(Задание 1):
Оформите как таблицу Markdown строки листинга от строки с "1219x685 pixels. At" до конца листинга включительно. Пустые строки не включайте, а в столбцах «№» и «Строка» укажите номер по порядку и саму строку.

(Фрагмент текста):
⁂

Трудно смириться с мыслью, что группа высокообразованных представителей ряда академических дисциплин не поняла сути этого спектакля. С наигранной или искренней доверчивостью все восприняли слова Квика всерьез, в результате было принято решение, что озеро следует осушить.
Множество полицейских из различных округов Норвегии участвовали в работе в течение семи недель при содействии Министерства обороны и внешних экспертов. Поначалу собрали пробы почвы в тех местах, которые указал Квик, затем весь материал вручную просеяли и обследовали судебные археологи, прибегнув к помощи служебных собак. После этого безрезультатного сизифова труда началась еще более сложная работа по осушению маленького лесного озерца. Тридцать пять миллионов литров воды было откачано из озера и профильтровано; осадок на дне собрали до глубины, где находились отложения 10 000-летней давности. Когда вся эта работа не дала результатов, осадок профильтровали еще раз — но ни малейшего фрагмента тела Терезы так и не нашли.
Исключительно дорогостоящее расследование и полное отсутствие результатов неизбежно приводили к выводу, что рассказ Квика не соответствует истине.
Отсутствие находок после осушения озера требовало объяснений от Томаса Квика. Тут он снова изменил свой рассказ, заявив, что спрятал тело Терезы в карьере, где добывают гравий.

⁂

(Исходные данные):
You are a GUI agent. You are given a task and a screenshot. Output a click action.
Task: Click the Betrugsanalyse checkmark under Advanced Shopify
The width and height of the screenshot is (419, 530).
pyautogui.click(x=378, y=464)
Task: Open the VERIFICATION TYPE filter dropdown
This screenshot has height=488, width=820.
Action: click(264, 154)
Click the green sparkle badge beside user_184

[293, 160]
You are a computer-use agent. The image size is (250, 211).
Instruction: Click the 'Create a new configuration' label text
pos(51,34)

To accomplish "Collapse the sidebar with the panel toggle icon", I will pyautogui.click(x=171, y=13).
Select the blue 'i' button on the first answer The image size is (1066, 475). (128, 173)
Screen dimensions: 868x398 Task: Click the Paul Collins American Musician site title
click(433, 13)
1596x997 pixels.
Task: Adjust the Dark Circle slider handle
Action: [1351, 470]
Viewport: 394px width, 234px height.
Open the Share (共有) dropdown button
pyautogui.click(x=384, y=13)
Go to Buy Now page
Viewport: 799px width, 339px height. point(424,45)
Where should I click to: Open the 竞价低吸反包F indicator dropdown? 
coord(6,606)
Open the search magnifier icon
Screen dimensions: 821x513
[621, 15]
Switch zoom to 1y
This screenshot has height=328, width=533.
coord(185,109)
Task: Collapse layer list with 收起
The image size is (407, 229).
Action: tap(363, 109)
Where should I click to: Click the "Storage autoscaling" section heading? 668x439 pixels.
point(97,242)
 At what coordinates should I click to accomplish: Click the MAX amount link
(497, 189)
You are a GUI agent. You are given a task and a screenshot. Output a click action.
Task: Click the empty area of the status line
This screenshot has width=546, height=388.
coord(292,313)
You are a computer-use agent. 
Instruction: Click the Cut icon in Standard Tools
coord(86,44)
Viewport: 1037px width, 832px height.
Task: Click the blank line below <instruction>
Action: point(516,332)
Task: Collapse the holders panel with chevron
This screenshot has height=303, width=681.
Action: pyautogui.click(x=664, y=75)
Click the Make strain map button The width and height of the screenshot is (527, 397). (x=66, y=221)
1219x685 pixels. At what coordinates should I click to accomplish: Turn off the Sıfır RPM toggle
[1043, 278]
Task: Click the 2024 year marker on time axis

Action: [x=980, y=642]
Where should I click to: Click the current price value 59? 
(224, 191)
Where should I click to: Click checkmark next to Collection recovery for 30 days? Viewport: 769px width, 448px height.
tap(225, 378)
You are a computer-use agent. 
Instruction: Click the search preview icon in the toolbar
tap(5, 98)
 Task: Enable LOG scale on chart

⁂

(Задание 2):
Процитируйте дословно из фрагмента текста отрывок от "Трудно смириться с" до "озеро следует осушить.".

(Решение 1):
| № | Строка |
|---|---|
| 1 | 1219x685 pixels. At what coordinates should I click to accomplish: Turn off the Sıfır RPM toggle |
| 2 | [1043, 278] |
| 3 | Task: Click the 2024 year marker on time axis |
| 4 | Action: [x=980, y=642] |
| 5 | Where should I click to: Click the current price value 59?  |
| 6 | (224, 191) |
| 7 | Where should I click to: Click checkmark next to Collection recovery for 30 days? Viewport: 769px width, 448px height. |
| 8 | tap(225, 378) |
| 9 | You are a computer-use agent.  |
| 10 | Instruction: Click the search preview icon in the toolbar |
| 11 | tap(5, 98) |
| 12 |  Task: Enable LOG scale on chart |

(Решение 2):
Трудно смириться с мыслью, что группа высокообразованных представителей ряда академических дисциплин не поняла сути этого спектакля. С наигранной или искренней доверчивостью все восприняли слова Квика всерьез, в результате было принято решение, что озеро следует осушить.